Education Revolutionary – Is the Publishing of Education Accountability Results Helpful?

Education Revolutionary – Is the Publishing of Education Accountability Results Helpful?

Ratings, rankings, and test results are all part of the education accountability frenzy that is sweeping Canada and the United States. Governments, NGO’s, and the media all try to excite voters, sell copy, and enrich the economy by assessing quality in education. But does the publishing of these rankings, ratings and test results really accomplish anything positive, or has it simply created entertainment, dishonesty, and new industries of measurement? The Canadian Psychological Association (CPA) and the Canadian School Psychologists Association (CSPA) aren’t pleased (http://www.cpa.ca/documents/joint_position.html) that provincially mandated school test results are being ranked by the press with poorly reported results being blamed solely on the school rather than also on student deficiencies. They believe that this reporting puts too much unhealthy pressure on teachers, administrators and students in the low performing schools. Others, including the Frazer Institute believe that competition between the schools is healthy and will result in higher test scores. They believe that putting the public spotlight on schools’ performances will embarrass them into improvement, and will allow parents to make informed decisions on where to send their kids to school. The Frazer Institute has published its own rankings of schools.

The position paper from the CPA and the CSPA also gives examples of how the press has reported improvements in a schools performance from year to year, and given credit to improvements in teaching methods when the reasons for improvements could have also been other factors such as smaller class sizes, fewer ESL students, and changing scoring procedures for the tests. Their paper also tells of how Michigan real estate agents use school rankings as selling features for homes, and how American school teachers and administrators have positively fudged the results of the tests to gain good publicity and deflect punishment by governments. (Perhaps this positive cheating doesn’t happen here in Ontario because the Toronto Star and the teachers’ unions are titillated by low test results. They state that low scores are proof that the conservative government’s new curriculum has failed students).
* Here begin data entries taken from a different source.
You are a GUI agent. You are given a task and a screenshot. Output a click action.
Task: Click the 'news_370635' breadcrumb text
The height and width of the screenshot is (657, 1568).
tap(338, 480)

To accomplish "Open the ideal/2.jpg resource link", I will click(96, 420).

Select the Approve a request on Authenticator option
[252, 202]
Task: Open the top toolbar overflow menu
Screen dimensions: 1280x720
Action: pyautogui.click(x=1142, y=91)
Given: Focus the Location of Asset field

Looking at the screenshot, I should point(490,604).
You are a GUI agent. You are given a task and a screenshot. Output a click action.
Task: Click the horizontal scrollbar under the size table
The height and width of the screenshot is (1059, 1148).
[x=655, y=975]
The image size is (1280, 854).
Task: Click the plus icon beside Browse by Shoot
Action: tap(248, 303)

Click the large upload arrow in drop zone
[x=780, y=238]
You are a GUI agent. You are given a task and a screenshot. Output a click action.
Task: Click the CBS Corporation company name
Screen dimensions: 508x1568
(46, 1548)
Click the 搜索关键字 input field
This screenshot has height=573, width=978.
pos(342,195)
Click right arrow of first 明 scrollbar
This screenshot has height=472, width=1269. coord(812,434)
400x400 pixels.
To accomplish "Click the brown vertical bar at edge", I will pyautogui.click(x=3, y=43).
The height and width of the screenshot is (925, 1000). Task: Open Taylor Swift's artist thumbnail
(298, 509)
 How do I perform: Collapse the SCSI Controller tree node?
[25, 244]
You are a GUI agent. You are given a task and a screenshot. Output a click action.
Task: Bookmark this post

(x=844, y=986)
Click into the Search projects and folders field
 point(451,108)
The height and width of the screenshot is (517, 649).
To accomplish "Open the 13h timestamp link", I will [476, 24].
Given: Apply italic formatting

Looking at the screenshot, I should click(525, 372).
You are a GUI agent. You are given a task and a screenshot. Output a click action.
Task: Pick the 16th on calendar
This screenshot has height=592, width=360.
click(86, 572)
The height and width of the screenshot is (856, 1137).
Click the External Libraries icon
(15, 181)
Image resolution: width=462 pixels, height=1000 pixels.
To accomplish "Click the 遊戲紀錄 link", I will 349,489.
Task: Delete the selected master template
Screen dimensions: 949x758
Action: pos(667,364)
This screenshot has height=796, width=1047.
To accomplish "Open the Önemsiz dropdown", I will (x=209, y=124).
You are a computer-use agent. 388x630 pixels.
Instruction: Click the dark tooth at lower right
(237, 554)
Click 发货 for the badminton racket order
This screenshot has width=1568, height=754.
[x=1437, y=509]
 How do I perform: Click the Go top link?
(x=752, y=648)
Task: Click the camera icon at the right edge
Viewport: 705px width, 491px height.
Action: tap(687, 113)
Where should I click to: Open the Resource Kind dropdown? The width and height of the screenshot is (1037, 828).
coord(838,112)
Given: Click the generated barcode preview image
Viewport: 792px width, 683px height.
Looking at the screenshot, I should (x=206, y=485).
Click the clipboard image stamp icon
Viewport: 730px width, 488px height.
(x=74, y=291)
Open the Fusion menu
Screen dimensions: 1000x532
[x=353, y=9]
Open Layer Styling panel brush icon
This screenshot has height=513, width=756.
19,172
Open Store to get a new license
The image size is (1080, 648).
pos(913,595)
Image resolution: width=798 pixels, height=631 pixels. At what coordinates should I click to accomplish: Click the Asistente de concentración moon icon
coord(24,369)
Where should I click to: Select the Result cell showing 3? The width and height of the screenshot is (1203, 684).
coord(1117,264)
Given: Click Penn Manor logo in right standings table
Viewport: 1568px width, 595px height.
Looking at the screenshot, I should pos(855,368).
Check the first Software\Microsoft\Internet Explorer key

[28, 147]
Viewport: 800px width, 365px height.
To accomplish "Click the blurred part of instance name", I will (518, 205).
Moving into accountability in postsecondary education, many of the provinces have copied from the Americans a nifty little number crunching model called “Key Performance Indicators” that goes hand in hand with “Performance Funding.” Institutions and governments devise the performance indicators that institutions will be assessed on, and then the institutions receive funding bonuses based on how well they score. In Ontario there are five performance indicators for colleges, and two performance indicators for universities. The colleges are assessed on graduate employment, graduate satisfaction, student satisfaction, student attrition, and employer satisfaction. The universities are assessed on graduate employment and student attrition. The reason there are more indicators for colleges is that the colleges are Ontario crown corporations, therefore the government has more power to make demands on them whereas the universities are more autonomous and more able to resist government intervention. Some of the problems with this model are that the colleges have selectively used the results in their massive advertising campaigns, reporting only the results that make them look good and leaving out the results that make them look bad such as student attrition rates. Also, both the colleges’ and universities’ “graduate employment rates” include those graduates who are working in “McJobs.” Students have also reported instances of fudging of the graduate employment numbers by college departments, and universities are reporting student attrition rates that don’t start until second year.

Maclean’s magazine does a yearly ranking of Canadian universities that intelligent readers label as “goofy journalism.” Perhaps people buy this issue for entertainment purposes – to catch up on the controversies that are going on in postsecondary education – or to see if someone is saying something bad about their choice of university. Are governments’ education accountability efforts going the same way as Maclean’s?